It’s been more than a year since the public last heard from the folks who want to build out the Dupont Underground, the 75,000-square-foot space underneath Connecticut Avenue that was once used as a trolley tunnel. With so much silence from such an ambitious project, it’s easy to worry that the thing might have lost steam altogether.
Not so! The team is still working away behind the scenes to turn their exclusive rights agreement with the city into a bona fide lease, which will make it much easier to raise the $10 million needed to build out the space into galleries, restaurants, and other creative-type locales. They’ve got a target date of March to get letters of interest from potential tenants and a draft pro forma to the city, which could turn into something more concrete by the end of 2012.

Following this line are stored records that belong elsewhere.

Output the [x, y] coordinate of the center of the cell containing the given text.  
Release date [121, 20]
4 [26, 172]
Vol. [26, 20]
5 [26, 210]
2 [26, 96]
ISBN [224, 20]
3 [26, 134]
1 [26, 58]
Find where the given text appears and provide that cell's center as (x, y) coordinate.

Right now, a major national theater chain and a high-end name-brand retailer are looking at serving as the anchor tenant (hint: they’re also feeling out downtown and NoMa) and three wineries are interested in what would amount to about a quarter of the space. The non-profit’s board now includes a principal from HR&A Advisors, a development consultant that helped put together the High Line in Manhattan. And architect Julian Hunt is roughing out designs for above-ground manifestations of the subterranean space that would serve as eye-catching entrances, as well as a proposal to create more public space for the Dupont Circle farmers market by decking over the under the Connecticut Avenue underpass.
There’s a lot more I’m not saying, of course. While touring interested parties around the space, Hunt is very careful about the information he releases, recognizing the tricky position he’s in between the city, potential investors, and neighborhood groups. Expect things to become more concrete when ink dries on the lease.